## [Work request]
Repeat back the entries that follow, keeping every word as it is.

## [Input records]

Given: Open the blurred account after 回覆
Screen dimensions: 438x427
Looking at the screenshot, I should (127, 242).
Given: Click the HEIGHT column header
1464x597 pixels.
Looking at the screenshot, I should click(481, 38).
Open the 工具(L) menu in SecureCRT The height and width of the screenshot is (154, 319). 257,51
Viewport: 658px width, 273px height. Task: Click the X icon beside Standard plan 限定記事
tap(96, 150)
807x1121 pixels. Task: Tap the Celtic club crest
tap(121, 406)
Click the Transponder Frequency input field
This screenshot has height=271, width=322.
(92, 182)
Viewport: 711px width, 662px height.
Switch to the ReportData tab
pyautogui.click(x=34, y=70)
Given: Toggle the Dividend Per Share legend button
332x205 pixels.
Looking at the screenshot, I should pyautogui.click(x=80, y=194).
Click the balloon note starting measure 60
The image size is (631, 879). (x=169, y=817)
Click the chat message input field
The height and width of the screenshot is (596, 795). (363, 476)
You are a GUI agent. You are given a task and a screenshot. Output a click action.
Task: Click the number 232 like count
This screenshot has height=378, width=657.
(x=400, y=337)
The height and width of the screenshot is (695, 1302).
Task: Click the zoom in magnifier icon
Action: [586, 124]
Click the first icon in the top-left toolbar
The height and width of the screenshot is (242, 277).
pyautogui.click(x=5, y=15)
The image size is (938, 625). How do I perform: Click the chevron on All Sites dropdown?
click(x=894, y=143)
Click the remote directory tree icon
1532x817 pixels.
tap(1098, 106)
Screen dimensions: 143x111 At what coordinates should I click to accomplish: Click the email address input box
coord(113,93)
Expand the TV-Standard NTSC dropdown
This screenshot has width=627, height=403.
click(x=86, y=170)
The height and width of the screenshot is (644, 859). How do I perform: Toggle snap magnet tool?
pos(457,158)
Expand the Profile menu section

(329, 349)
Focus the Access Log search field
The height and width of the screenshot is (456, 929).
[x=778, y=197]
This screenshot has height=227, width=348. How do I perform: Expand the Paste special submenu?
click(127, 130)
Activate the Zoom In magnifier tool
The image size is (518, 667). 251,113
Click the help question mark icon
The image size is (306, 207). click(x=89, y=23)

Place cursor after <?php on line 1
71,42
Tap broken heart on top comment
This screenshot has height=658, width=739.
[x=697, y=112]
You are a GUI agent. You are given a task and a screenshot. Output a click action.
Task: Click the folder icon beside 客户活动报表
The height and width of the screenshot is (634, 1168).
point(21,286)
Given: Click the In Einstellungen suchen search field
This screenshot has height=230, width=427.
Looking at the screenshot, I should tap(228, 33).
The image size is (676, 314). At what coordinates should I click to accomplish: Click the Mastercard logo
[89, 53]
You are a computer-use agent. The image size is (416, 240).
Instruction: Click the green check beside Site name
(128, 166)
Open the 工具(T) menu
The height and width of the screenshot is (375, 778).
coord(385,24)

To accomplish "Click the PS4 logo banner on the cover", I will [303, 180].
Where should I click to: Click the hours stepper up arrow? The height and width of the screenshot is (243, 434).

## [Task response]
Given: Open the blurred account after 回覆
Screen dimensions: 438x427
Looking at the screenshot, I should (127, 242).
Given: Click the HEIGHT column header
1464x597 pixels.
Looking at the screenshot, I should click(481, 38).
Open the 工具(L) menu in SecureCRT The height and width of the screenshot is (154, 319). 257,51
Viewport: 658px width, 273px height. Task: Click the X icon beside Standard plan 限定記事
tap(96, 150)
807x1121 pixels. Task: Tap the Celtic club crest
tap(121, 406)
Click the Transponder Frequency input field
This screenshot has height=271, width=322.
(92, 182)
Viewport: 711px width, 662px height.
Switch to the ReportData tab
pyautogui.click(x=34, y=70)
Given: Toggle the Dividend Per Share legend button
332x205 pixels.
Looking at the screenshot, I should pyautogui.click(x=80, y=194).
Click the balloon note starting measure 60
The image size is (631, 879). (x=169, y=817)
Click the chat message input field
The height and width of the screenshot is (596, 795). (363, 476)
You are a GUI agent. You are given a task and a screenshot. Output a click action.
Task: Click the number 232 like count
This screenshot has height=378, width=657.
(x=400, y=337)
The height and width of the screenshot is (695, 1302).
Task: Click the zoom in magnifier icon
Action: [586, 124]
Click the first icon in the top-left toolbar
The height and width of the screenshot is (242, 277).
pyautogui.click(x=5, y=15)
The image size is (938, 625). How do I perform: Click the chevron on All Sites dropdown?
click(x=894, y=143)
Click the remote directory tree icon
1532x817 pixels.
tap(1098, 106)
Screen dimensions: 143x111 At what coordinates should I click to accomplish: Click the email address input box
coord(113,93)
Expand the TV-Standard NTSC dropdown
This screenshot has width=627, height=403.
click(x=86, y=170)
The height and width of the screenshot is (644, 859). How do I perform: Toggle snap magnet tool?
pos(457,158)
Expand the Profile menu section

(329, 349)
Focus the Access Log search field
The height and width of the screenshot is (456, 929).
[x=778, y=197]
This screenshot has height=227, width=348. How do I perform: Expand the Paste special submenu?
click(127, 130)
Activate the Zoom In magnifier tool
The image size is (518, 667). 251,113
Click the help question mark icon
The image size is (306, 207). click(x=89, y=23)

Place cursor after <?php on line 1
71,42
Tap broken heart on top comment
This screenshot has height=658, width=739.
[x=697, y=112]
You are a GUI agent. You are given a task and a screenshot. Output a click action.
Task: Click the folder icon beside 客户活动报表
The height and width of the screenshot is (634, 1168).
point(21,286)
Given: Click the In Einstellungen suchen search field
This screenshot has height=230, width=427.
Looking at the screenshot, I should tap(228, 33).
The image size is (676, 314). At what coordinates should I click to accomplish: Click the Mastercard logo
[89, 53]
You are a computer-use agent. The image size is (416, 240).
Instruction: Click the green check beside Site name
(128, 166)
Open the 工具(T) menu
The height and width of the screenshot is (375, 778).
coord(385,24)

To accomplish "Click the PS4 logo banner on the cover", I will [303, 180].
Where should I click to: Click the hours stepper up arrow? The height and width of the screenshot is (243, 434).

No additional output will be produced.